Problem to work on
Please output the lines shown below exactly as they appear.

Excerpts from a dataset

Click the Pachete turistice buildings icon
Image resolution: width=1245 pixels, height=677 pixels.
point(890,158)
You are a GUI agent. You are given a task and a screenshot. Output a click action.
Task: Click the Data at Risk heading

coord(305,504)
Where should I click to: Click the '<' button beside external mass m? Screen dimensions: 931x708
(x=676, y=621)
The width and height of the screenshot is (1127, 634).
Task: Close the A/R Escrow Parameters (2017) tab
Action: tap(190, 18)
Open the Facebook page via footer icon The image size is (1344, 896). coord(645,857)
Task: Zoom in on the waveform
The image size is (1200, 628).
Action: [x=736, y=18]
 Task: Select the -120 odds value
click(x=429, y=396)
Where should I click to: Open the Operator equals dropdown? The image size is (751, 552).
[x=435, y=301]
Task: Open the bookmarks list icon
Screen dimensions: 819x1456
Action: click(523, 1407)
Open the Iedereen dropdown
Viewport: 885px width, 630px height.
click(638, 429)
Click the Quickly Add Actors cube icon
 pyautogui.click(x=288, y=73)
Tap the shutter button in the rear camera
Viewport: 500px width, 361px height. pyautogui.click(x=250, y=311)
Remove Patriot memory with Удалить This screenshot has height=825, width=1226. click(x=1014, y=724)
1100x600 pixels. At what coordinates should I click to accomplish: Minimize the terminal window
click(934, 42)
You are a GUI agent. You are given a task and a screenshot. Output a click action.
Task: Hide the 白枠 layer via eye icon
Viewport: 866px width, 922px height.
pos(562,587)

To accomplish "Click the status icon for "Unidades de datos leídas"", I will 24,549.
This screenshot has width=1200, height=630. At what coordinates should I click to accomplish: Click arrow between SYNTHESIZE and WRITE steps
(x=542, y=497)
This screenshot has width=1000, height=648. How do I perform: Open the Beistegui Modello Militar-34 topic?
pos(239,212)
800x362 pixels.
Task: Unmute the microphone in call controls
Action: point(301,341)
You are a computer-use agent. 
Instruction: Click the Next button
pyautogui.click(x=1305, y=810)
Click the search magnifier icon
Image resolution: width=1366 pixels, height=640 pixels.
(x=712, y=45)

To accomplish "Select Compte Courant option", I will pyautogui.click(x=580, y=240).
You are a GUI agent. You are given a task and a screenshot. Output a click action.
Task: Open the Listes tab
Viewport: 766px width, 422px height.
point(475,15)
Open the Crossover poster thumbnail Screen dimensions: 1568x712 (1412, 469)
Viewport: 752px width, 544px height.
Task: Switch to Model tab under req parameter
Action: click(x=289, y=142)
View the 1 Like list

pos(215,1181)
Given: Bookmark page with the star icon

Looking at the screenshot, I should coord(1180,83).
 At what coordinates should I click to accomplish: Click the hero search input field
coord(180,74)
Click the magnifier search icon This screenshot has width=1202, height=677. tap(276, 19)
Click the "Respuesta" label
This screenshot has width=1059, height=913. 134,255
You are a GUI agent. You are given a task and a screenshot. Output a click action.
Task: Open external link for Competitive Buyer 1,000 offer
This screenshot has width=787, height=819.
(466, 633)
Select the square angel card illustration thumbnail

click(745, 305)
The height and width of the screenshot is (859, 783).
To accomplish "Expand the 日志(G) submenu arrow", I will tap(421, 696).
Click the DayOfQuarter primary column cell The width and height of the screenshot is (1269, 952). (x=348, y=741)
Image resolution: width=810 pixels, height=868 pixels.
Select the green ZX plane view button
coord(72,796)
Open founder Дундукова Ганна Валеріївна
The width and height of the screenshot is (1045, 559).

Answer space
Click the Pachete turistice buildings icon
Image resolution: width=1245 pixels, height=677 pixels.
point(890,158)
You are a GUI agent. You are given a task and a screenshot. Output a click action.
Task: Click the Data at Risk heading

coord(305,504)
Where should I click to: Click the '<' button beside external mass m? Screen dimensions: 931x708
(x=676, y=621)
The width and height of the screenshot is (1127, 634).
Task: Close the A/R Escrow Parameters (2017) tab
Action: tap(190, 18)
Open the Facebook page via footer icon The image size is (1344, 896). coord(645,857)
Task: Zoom in on the waveform
The image size is (1200, 628).
Action: [x=736, y=18]
 Task: Select the -120 odds value
click(x=429, y=396)
Where should I click to: Open the Operator equals dropdown? The image size is (751, 552).
[x=435, y=301]
Task: Open the bookmarks list icon
Screen dimensions: 819x1456
Action: click(523, 1407)
Open the Iedereen dropdown
Viewport: 885px width, 630px height.
click(638, 429)
Click the Quickly Add Actors cube icon
 pyautogui.click(x=288, y=73)
Tap the shutter button in the rear camera
Viewport: 500px width, 361px height. pyautogui.click(x=250, y=311)
Remove Patriot memory with Удалить This screenshot has height=825, width=1226. click(x=1014, y=724)
1100x600 pixels. At what coordinates should I click to accomplish: Minimize the terminal window
click(934, 42)
You are a GUI agent. You are given a task and a screenshot. Output a click action.
Task: Hide the 白枠 layer via eye icon
Viewport: 866px width, 922px height.
pos(562,587)

To accomplish "Click the status icon for "Unidades de datos leídas"", I will 24,549.
This screenshot has width=1200, height=630. At what coordinates should I click to accomplish: Click arrow between SYNTHESIZE and WRITE steps
(x=542, y=497)
This screenshot has width=1000, height=648. How do I perform: Open the Beistegui Modello Militar-34 topic?
pos(239,212)
800x362 pixels.
Task: Unmute the microphone in call controls
Action: point(301,341)
You are a computer-use agent. 
Instruction: Click the Next button
pyautogui.click(x=1305, y=810)
Click the search magnifier icon
Image resolution: width=1366 pixels, height=640 pixels.
(x=712, y=45)

To accomplish "Select Compte Courant option", I will pyautogui.click(x=580, y=240).
You are a GUI agent. You are given a task and a screenshot. Output a click action.
Task: Open the Listes tab
Viewport: 766px width, 422px height.
point(475,15)
Open the Crossover poster thumbnail Screen dimensions: 1568x712 (1412, 469)
Viewport: 752px width, 544px height.
Task: Switch to Model tab under req parameter
Action: click(x=289, y=142)
View the 1 Like list

pos(215,1181)
Given: Bookmark page with the star icon

Looking at the screenshot, I should coord(1180,83).
 At what coordinates should I click to accomplish: Click the hero search input field
coord(180,74)
Click the magnifier search icon This screenshot has width=1202, height=677. tap(276, 19)
Click the "Respuesta" label
This screenshot has width=1059, height=913. 134,255
You are a GUI agent. You are given a task and a screenshot. Output a click action.
Task: Open external link for Competitive Buyer 1,000 offer
This screenshot has width=787, height=819.
(466, 633)
Select the square angel card illustration thumbnail

click(745, 305)
The height and width of the screenshot is (859, 783).
To accomplish "Expand the 日志(G) submenu arrow", I will tap(421, 696).
Click the DayOfQuarter primary column cell The width and height of the screenshot is (1269, 952). (x=348, y=741)
Image resolution: width=810 pixels, height=868 pixels.
Select the green ZX plane view button
coord(72,796)
Open founder Дундукова Ганна Валеріївна
The width and height of the screenshot is (1045, 559).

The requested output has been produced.